Your objective –
In the text on poll question wording, what is one basic requirement of a well-designed question?

Source text –
- Opening Delimiter -

The pollsters only provided neutral to positive response options with no negative options. A basic requirement of a well-designed question is that it provides the respondent a reasonably balanced set of response options. This is not a mistake a seasoned survey designer would make.

Another problem with the question is that “economic policies” covers a very broad area that is open to multiple interpretations by respondents — and manipulation by the writer of the findings. The pollsters would have generated more valuable, interesting, and valid data if they had structured their question as:

Consider each of the following areas of Barack Obama’s economic policies. What impact do you feel each has had upon the economy now and in the future? Greatly helped, Helped somewhat, No impact yet but will, No impact now or in the future, Hurt somewhat, Greatly hurt.

— Policy 1
— Policy 2, etc.

~ ~ ~

Is the purpose of the polls performed by major news organizations

  1. to understand the feelings of the populace
  2. to drive those opinions or
  3. to generate data that certain, preferred candidates can use to their advantage in the campaign?

Looking at these two questions — as well as phrasing in a July 19 poll — it’s hard to say the former, which should be the goal of responsible, unbiased researchers.

In summary, these two questions show that these pollsters bring bias to their polling. Always look at the survey instrument to sense if there’s bias in the wording and fairness in interpreting the data before accepting the findings. This caveat applies to political polls as well as organizational surveys.

~ ~ ~

So why does a business hire (or layoff) someone?

- Closing Delimiter -

Input data –
- Opening Delimiter -

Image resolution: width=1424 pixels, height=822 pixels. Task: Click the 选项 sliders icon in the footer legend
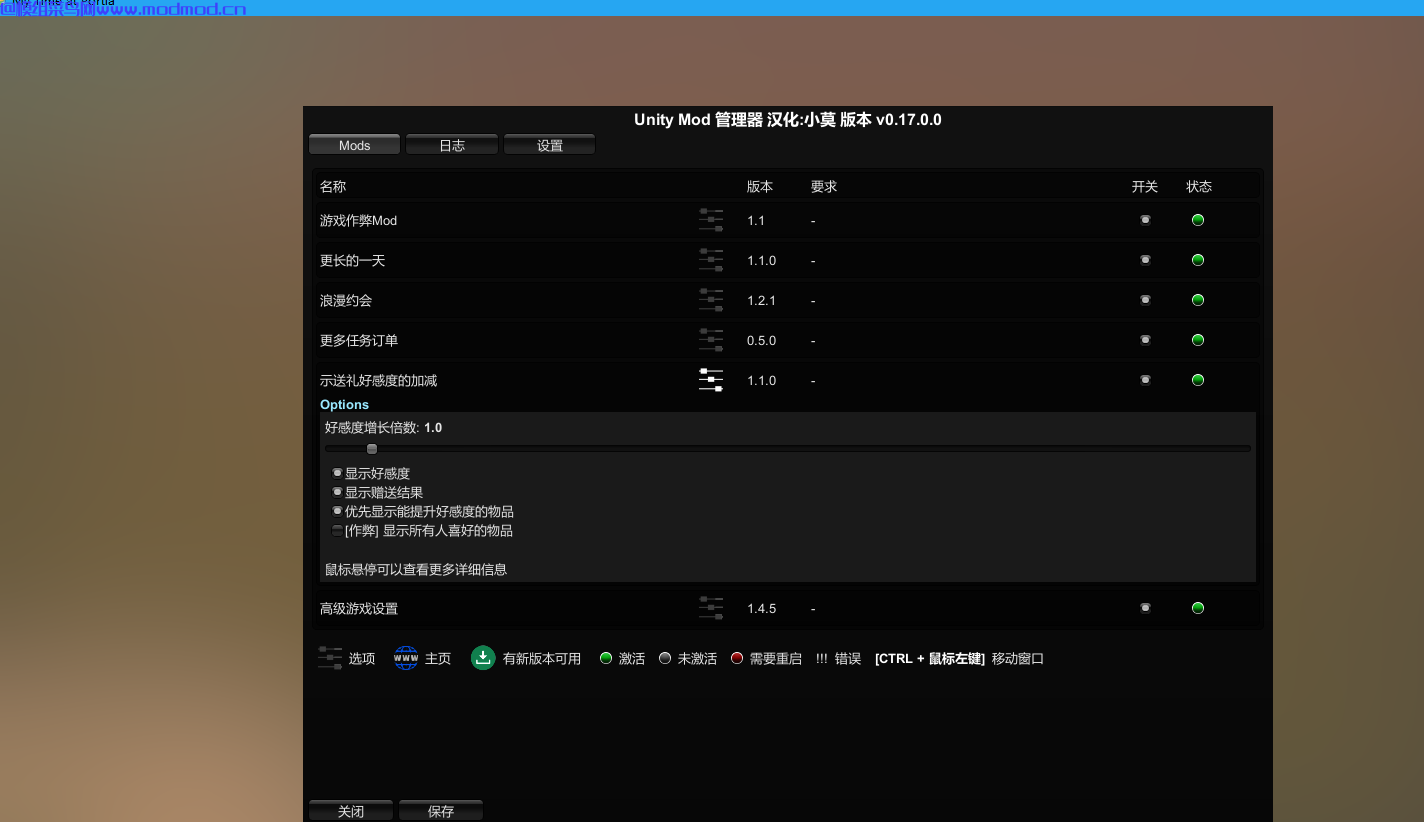click(329, 658)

- Closing Delimiter -

Result of the task –
It gives the respondent a reasonably balanced set of response options.